Saturday Jul 25, 2015
Saturday, July 25, 7:30PM
Weesner Family Amphitheater – Minnesota Zoo
13000 Zoo Blvd
Apple Valley, MN 55124
MASON JENNINGS
Before setting to work on his latest album, at the advice of a friend, the Minnesota-based singer/songwriter/multi-instrumentalist holed up in the back room of his wood-nestled cabin studio with just a guitar, electric piano, bookshelf, notebook, tape recorder, and one 90-minute cassette—then wrote all winter long. Emerging with the notebook and tape full of about 30 new songs, Jennings decided to skip his standard approach of self-recording and called on producer Bo Ramsey, as well as a wish-list-plucked lineup of guest musicians, and recorded at Minneapolis studio The Terrarium. Always Been builds on the rugged, acoustic-guitar-driven indie-folk of Jennings’s earlier work (from his 1998 self-titled debut to 2011’s highly acclaimed Minnesota) with sunnier melodies and more hi-fi sonics. At its heart is an undeniable sense of the wonder he rediscovered during his winter-long writing session. “Staying open to the feeling of awe, the feeling of being moved by things—that’s the most important part of songwriting for me,” says Jennings. “Music’s always been very transformative for me.” Jennings adds that he ultimately aims to create music with its own healing effect. “I started making music because music saved my life when I was little—it was something I could go to and always have a feeling of connection, even when times were hard,” he says. “Above all else, I want to make sure I always remember that trying to give other people that sort of feeling is the major purpose behind what I’m doing.”
S. CAREY
S. Carey’s chosen musical expression is a hugely beatific, restorative panorama of beauty – perfect given how landscape and the wonder of nature inspire much of Carey’s imagery. His new album ‘Range of Light’ – the follow-up to his 2010 debut ‘All We Grow’ – takes its title from the name that 19th century naturalist John Muir – Carey’s hero – gave to California’s Sierra Nevada, and follows suit with a dazzling array of musical light and shade, drawn from Carey’s love of jazz, modern classical and Americana. Like a weathered mountain range changing shadow form and color, or the ebb and flow of a river’s current, his music is simultaneously restful and rhythmic, complex and simple, and always evolving.

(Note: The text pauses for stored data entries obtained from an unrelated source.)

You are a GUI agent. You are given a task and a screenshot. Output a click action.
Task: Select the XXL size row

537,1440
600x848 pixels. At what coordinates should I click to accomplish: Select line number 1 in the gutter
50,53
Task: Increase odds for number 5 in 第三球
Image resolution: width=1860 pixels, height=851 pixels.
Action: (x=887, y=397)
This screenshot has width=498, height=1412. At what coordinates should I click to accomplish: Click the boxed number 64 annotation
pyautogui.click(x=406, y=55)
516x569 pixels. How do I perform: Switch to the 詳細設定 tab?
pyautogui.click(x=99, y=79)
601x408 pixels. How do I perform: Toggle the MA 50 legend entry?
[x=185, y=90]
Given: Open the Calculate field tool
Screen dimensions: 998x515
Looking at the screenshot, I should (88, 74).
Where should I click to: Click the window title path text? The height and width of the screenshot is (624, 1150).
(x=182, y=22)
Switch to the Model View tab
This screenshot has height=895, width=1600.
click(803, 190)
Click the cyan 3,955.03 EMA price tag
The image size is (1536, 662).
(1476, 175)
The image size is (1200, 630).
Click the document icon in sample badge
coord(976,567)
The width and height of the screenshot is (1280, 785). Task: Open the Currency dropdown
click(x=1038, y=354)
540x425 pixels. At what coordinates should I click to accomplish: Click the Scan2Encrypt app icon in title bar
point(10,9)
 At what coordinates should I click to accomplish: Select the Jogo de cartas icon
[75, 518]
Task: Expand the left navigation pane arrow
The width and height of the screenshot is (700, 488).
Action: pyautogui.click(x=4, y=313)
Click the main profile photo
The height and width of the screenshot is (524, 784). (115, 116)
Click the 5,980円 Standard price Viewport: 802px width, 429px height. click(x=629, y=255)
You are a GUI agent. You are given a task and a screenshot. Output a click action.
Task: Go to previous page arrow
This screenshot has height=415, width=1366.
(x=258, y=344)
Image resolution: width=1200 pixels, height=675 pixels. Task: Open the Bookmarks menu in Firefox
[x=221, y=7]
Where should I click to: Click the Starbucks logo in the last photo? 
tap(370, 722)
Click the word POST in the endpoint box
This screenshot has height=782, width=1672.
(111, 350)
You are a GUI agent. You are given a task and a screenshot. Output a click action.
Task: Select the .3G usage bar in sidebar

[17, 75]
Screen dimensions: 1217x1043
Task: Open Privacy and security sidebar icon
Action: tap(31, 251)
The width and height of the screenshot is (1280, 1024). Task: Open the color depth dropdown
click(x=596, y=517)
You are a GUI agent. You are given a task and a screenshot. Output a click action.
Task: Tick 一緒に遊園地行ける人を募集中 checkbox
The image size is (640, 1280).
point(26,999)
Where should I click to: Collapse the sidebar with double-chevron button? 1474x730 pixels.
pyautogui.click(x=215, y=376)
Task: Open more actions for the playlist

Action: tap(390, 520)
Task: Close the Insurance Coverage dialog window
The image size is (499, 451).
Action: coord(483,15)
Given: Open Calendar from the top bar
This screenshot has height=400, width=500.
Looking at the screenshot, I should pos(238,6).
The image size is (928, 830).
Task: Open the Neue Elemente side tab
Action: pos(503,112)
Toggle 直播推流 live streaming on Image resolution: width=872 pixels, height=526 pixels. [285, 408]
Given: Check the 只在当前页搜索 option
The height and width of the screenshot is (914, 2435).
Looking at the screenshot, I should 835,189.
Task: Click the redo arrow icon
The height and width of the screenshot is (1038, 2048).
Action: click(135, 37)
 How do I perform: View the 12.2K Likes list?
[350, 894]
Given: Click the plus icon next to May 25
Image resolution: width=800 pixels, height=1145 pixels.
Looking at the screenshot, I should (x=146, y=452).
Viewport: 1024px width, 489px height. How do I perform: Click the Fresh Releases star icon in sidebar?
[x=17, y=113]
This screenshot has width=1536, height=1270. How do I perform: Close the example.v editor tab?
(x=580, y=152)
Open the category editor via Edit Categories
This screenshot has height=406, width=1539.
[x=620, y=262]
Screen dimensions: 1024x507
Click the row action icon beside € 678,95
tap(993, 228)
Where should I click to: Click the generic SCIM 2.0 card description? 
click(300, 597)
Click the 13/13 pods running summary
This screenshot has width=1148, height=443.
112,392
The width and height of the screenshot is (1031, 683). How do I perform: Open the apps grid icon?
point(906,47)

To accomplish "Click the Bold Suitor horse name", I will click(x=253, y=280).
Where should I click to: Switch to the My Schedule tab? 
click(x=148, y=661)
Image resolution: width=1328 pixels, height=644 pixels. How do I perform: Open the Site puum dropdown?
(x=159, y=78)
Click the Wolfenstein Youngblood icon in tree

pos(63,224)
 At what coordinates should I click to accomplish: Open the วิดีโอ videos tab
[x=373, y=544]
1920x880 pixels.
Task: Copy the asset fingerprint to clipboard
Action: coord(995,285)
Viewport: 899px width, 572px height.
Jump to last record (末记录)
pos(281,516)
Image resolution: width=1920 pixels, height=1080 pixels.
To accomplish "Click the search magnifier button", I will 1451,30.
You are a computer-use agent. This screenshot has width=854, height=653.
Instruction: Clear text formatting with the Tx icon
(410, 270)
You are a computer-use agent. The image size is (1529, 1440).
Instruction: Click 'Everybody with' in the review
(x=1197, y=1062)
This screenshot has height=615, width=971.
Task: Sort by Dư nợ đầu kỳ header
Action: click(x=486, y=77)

While on tour with Bon Iver, Carey developed his own song writing ambitions, and after many less than frequent recording sessions between tours, released ‘All We Grow’ in 2010. Those nine songs sat between a folk/modern classical hybrid and rarefied jazz climes. Carey’s warm melodic nuances, reflected in the lush folds of his singing, added to the mutable percussive syncopations of his instrumentation.
From the flurry of violins over a circular rhythm in “Crown The Pines” and the beautiful cries of “Alpenglow”, to the pensive depths of songs like “Fire-scene” and “The Dome”, ‘Range of Light’ is a still life of an artist in this particular stage of his life; a stage that has been met with the highest of peaks and the lowest of depths all within the range each of us treads through.